Probablistic Risk Assessment
These Indian Point and Davis-Besse events illustrate how probabilistic risk analyses are conducted for nuclear power plants in general and in response to specific conditions.
An event tree, in this case (Fig. 2) for a small-break loss of coolant accident (LOCA) looks at the array of systems installed to mitigate it. When that system functions successfully, the event tree moves upward and onward to the next decision point. When that system fails, the event tree moves downward to the next decision point. The probability of success and failure are derived from past experience.

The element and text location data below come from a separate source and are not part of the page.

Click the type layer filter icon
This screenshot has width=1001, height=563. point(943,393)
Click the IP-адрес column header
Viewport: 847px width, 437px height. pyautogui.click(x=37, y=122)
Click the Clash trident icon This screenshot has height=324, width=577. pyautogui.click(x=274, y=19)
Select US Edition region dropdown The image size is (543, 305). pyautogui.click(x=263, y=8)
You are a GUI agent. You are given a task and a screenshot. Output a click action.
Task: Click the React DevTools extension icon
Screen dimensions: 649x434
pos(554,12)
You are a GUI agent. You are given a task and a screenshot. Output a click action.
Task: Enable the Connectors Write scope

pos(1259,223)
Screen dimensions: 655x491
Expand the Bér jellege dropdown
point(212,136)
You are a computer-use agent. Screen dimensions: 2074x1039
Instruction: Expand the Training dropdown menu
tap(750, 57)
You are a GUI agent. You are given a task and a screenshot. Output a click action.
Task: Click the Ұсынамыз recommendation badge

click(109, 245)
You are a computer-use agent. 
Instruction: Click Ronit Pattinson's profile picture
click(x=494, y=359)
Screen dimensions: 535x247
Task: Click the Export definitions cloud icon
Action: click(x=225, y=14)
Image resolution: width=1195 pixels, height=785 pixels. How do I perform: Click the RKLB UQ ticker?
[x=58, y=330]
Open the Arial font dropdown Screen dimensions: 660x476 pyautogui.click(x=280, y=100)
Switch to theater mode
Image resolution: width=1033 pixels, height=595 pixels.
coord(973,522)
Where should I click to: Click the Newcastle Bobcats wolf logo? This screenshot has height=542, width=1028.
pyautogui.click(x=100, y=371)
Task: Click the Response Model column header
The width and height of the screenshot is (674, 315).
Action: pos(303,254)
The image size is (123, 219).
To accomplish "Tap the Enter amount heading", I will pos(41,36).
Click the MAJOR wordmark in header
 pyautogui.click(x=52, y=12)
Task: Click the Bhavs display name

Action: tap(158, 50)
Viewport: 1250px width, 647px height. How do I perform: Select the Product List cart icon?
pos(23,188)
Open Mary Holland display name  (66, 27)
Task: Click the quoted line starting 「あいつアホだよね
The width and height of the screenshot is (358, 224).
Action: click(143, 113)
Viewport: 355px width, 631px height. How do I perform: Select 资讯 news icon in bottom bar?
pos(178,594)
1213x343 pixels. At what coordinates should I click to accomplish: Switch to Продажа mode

As the event tree illustrates, a failure and sometimes even multiple failures can be tolerated without leading to meltdown as long as some of the mitigation measures succeed. Called defense-in-depth, safety is best served when there are as many paths to Okay as possible and the odds of wandering down a path to Meltdown are as small as achievable.
Too many of the crossroads faced during the Indian Point moved along the negative path—the connections to offsite power were lost due to a flawed modification, one of the onsite backup power sources was lost due to another flawed modification, the operators failed to recognize and declare an emergency, and so on. While the event did not result in a meltdown, too many of the mitigation measures failed, pushing the reactor closer to meltdown than necessary.
The majority of the crossroads faced during the Davis-Besse event moved along the positive path—the failure to start an emergency diesel generator from the control room was remedied within two minutes, the loss of two telephone systems complicated but did not impair timely emergency notifications, the overheating of an emergency diesel generator was readily detected and appropriate compensatory measures put in place, and so on. The event did not result in a meltdown and the many successful mitigation measures provided a comfortable margin to a meltdown.
Nuclear plants are not meltdown-proof. Dodging a meltdown, as Indian Point did in August 1999, is great. Extracting lessons from near misses and effectively implementing solutions that make nuclear plants more meltdown-resistant is better.
UCS’s Disaster by Design/ Safety by Intent series of blog posts is intended to help readers understand how a seemingly unrelated assortment of minor problems can coalesce to cause disaster and how effective defense-in-depth can lessen both the number of pre-existing problems and the chances they team up.